Raising Confident, Courageous Girls
Anyone can be angry-that is easy. But to be angry with the right person, to the right degree, at the right time, for the right purpose, and in the right way-that is not easy. –Aristotle
Parents of students in the Early Learning Centre and the Junior School had the opportunity to learn more about the partnership between St Catherine’s School and the Swinburne University Emotional Intelligence Unit. As part of our Girls Talk: Raising Confident, Courageous Girls parent seminar series, Justine Lomas, the University’s Emotional Intelligence Research Unit Programs Coordinator, discussed the ‘Aristotle’ Emotional Intelligence school modules.
The partnership, over the past two years, has enabled St Catherine’s to draw on a wealth of research based professional materials and classroom modules. The lessons are designed to develop emotional intelligence competencies and have been tailored by teaching staff to suit the needs of our students. The Swinburne ‘Aristotle’ program has been formally integrated into the Years 1, 2, 4 and 8, with the view to expand and reinforce the delivery of these competencies throughout the School. The lessons teach children to identify, consider and discuss how emotions work and how they can begin to manage their own experiences of strong emotions.
Justine explained Emotional Intelligence as a series of abilities relating to the way in which we identify, use and regulate emotions. She noted that as the development of these skills begins in the early childhood, continuing through to adulthood, it is important that the foundations for these competencies are established early. Justine discussed how research shows that these skills can be vital for success in many areas of life including positive relationships, wellbeing, academic and occupational success.
She noted the importance of instilling emotional intelligence literacy in young children to assist them to enable and express their emotions and pointed out that we shouldn’t label emotions as positive or negative but rather as ‘helpful’ or ‘unhelpful’. This vocabulary provides children with an understanding that all emotions are of value and that it is the recognition and management of those emotions that is important. Justine emphasised the role of parents in supporting, reinforcing and modelling these same competencies.

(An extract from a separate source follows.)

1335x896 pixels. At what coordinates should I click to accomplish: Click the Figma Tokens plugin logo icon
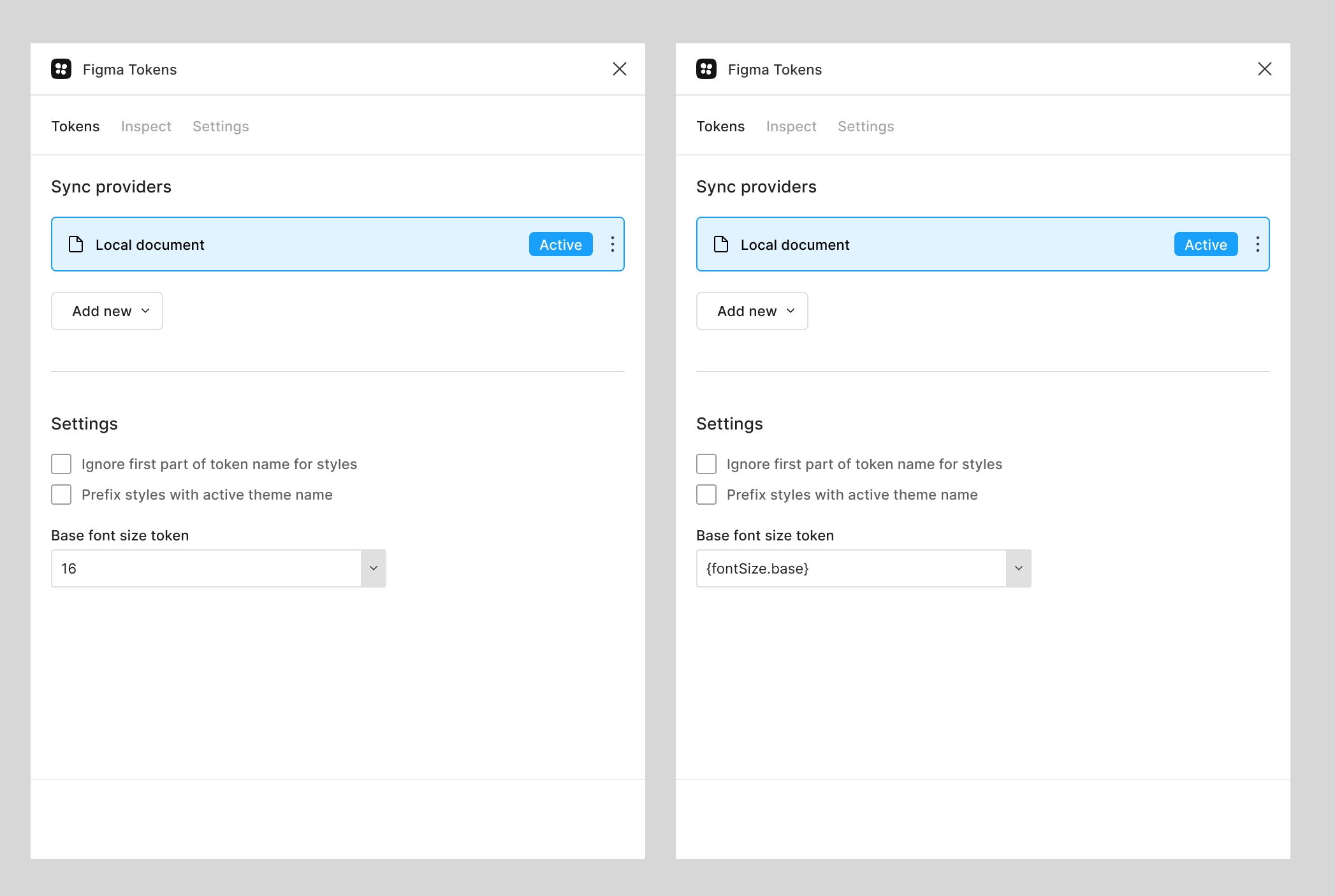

Justine shared some key research and data, explaining how it has helped to inform and shape the Aristotle Program modules. In particular, she noted the relationship between EI and IQ and noted that higher EI can maximise academic outcomes. She also discussed research that suggests that improved emotional intelligence is an important protective factor against anxiety disorders and depression. She explained that with greater EI competency comes the capability to hone problem-focused coping strategies. These coping strategies are necessary to develop resilience in young people. Justine shared her own research into the correlation between low EI and greater bullying and peer victimisation. Studies have highlighted that adolescents who have lower EI may be more likely to bully and are at risk of being targets of bullies.
We are most fortunate to be able to draw on Swinburne’s research and the Aristotle Program materials and we look forward to continuing the partnership to enhance these competencies in our students as part of the weThrive: Wellbeing @ St Catherine’s program.